- **EXCERTO SELECIONADO**

———

Feito o enquadramento destas matérias, gostaria de deixar uma breve nota quanto à proposta de lei agora em discussão. Creio que a única solução aceitável e possível é a de aplicar à Polícia Marítima um estatuto que acompanhe o estatuto da PSP, em todos os seus itens.
Aparentemente, foi isso que se pretendeu fazer, já que a proposta copia a Lei n.º 60/90, quer na caracterização da polícia, quer no regime de direitos e deveres, quer no dever de isenção, quer no direito de associação, quer nas restrições de direitos. Aliás, o facto de a proposta ter sido agendada para o mesmo dia da proposta de alteração da Lei n.º 60/90, sobre a PSP, torna essa similitude mais flagrante, já que a mesma não foi tratada conjuntamente com outras matérias (duas propostas de lei) sobre a Polícia Marítima. Ou seja, o Governo não a quis agendar em conjunto com essas duas propostas de lei mas, sim, com a proposta relativa à PSP e respectivo regime de direitos, precisamente para mostrar que são a mesma coisa.

Vozes do PSD: - E fez bem!

O Orador: - Sucede até que, quanto aos direitos de associação e outros - alíneas h) e d) do artigo 5.º e o próprio corpo do mesmo artigo, no que toca à história dos 10%... -, as formulações que se encontram nesta proposta de lei são idênticas às que agora se propõem para a PSP.

O Sr. Luís Marques Guedes ( PSD): - Falta falar no n.º 6!

O Orador: - Portanto, parecia que tudo era igual. Mas, depois, aparecem as diferenças, diferenças essas que nos deixam de «boca aberta». Para além de outras, há uma absolutamente inacreditável: a introdução do n.º 6 no artigo 5.º, com o qual o PSD «embandeira em arco», que refere que «as associações profissionais legalmente constituídas prosseguem fins diversos das associações de natureza sindical, não lhes sendo permitido, entre outros, decidir o recurso à greve».

O Sr. Luís Marques Guedes (PSD): - Muito bem!

O Orador: - Que elas não são associações de natureza sindical, não era preciso escrever, pois está escrito na proposta de lei relativa à PSP! Afinal, o que se pretende acrescentar? Que não gozam do direito de greve? Também já está escrito que não são associações de natureza sindical, por isso não têm direito de greve!

O Sr. Luís Marques Guedes (PSD): - É sempre bom clarificar!

O Orador: - O articulado faz ainda referência a «outros» direitos. Que «outros»? Cuidado, porque se é um elenco de restrições inominado, então sei onde se quer chegar!
Afinal, o que é que se pretende dizer? Pretende-se fazer uma reflexão sobre o sentido da evolução. De facto, acabámos de ouvir o Sr. Ministro da Administração Interna afirmar que se trata de uma evolução gradual «a caminho dos amanhãs que cantam». Porém, agora aparece o Governo a dizer: «não pode ser, sindicato não!» Digamos que esta formulação corresponde ao que o Sr. Ministro da Administração Interna traduziu como «sindicato nunca» e isso não é aceitável!
Também no que respeita às restrições de direitos, em relação à PSP, aparecem mais restrições quanto aos direitos de reunião e manifestação.

———

- **EXTRATO DE DADOS**
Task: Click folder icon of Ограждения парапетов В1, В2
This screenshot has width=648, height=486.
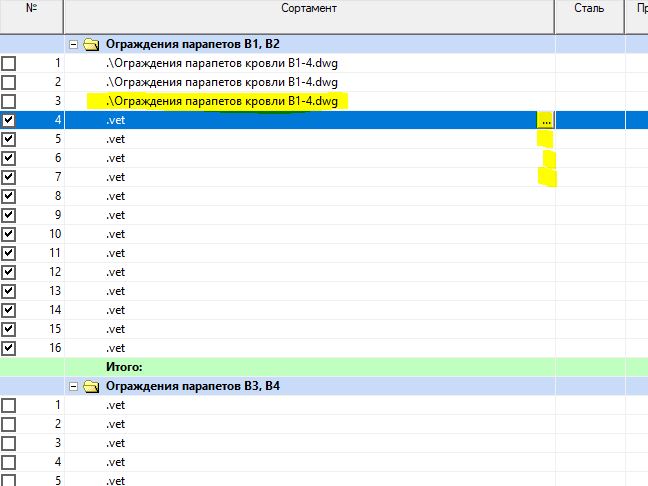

———

- **EXERCÍCIO BREVE**
Prossiga a redação do excerto do debate parlamentar sobre o estatuto da Polícia Marítima a partir da última frase apresentada.

- **RESPOSTA AO EXERCÍCIO**
O Sr. Carlos Encarnação ( PSD): - Essa é que é a verdadeira questão!

O Orador: - Sr. Presidente e Srs. Deputados, creio que temos de ter a noção do que está em debate e, tendo essa noção, torna-se evidente que este estatuto para a Polícia Marítima é um enorme progresso, tal como foi um enorme progresso, há sete anos atrás, o estatuto aprovado para a PSP. Todavia, entretanto decorreram sete anos, por isso não se devem repetir os erros que se cometeram no passado para a PSP, nem criar novos erros, como aqueles que se pretende agora, nem inventar outros, que é o que se está a passar com esse n.º 6 do artigo 5.º da proposta de lei

O Sr. Presidente ( Mota Amaral): - Sr. Deputado, queira terminar, pois já esgotou o tempo de que dispunha.

O Orador: - Termino já, Sr. Presidente.
Sc a ideia do Governo é fazer uma aproximação à PSP, então não há nenhuma razão, absolutamente nenhuma, para que o estatuto da Polícia Marítima seja diferente, numa vírgula que seja, do estatuto da PSP.
E este o sentido da nossa intervenção neste debate.

Vozes do PCP: - Muito bem!

O Sr. Presidente ( Mota Amaral): - Para uma intervenção, tem a palavra o Sr. Deputado José Magalhães.

O Sr. José Magalhães ( PS): - Sr. Presidente, Srs. Deputados: Esta proposta governamental, não por acaso discutida hoje e num quadro que, de resto, nos permite avaliar globalmente qual a filosofia governamental, traz algumas inovações positivas. Isto tem sido sublinhado e, de resto, congratulo-me pelo tacto de ser sublinhado tão comummente e tão consensualmente.
A verdade é que, corpo também foi sublinhado, a reflexão em curso sobre o sistema de autoridade marítima é uma reflexão complexa e muito interessante. O esforço da nossa Comissão de Defesa Nacional foi saudado e apoiado, pois foi levado a cabo de forma meritória, mas está por complementar e desenvolver. Há ilações que a Comissão ficou de fazer, algumas das quais não são fáceis de extrair de imediato e, portanto, aquilo que se está a fazer, longe de poder qualificar-se, suponho eu, como uma política de «meia bola e força», define-se num terreno em que ninguém seria capaz de aplicar uma política desse tipo, desde logo porque se trata de um terreno que tem uma história criada em momentos muito distintos, que levou a juntar categorias de forças bastante distintas, com uma pluralidade bastante intrincada de estatutos, com uma sedimentação legislativa muito complexa e, em alguns casos, muito difícil de apurar e de rastrear.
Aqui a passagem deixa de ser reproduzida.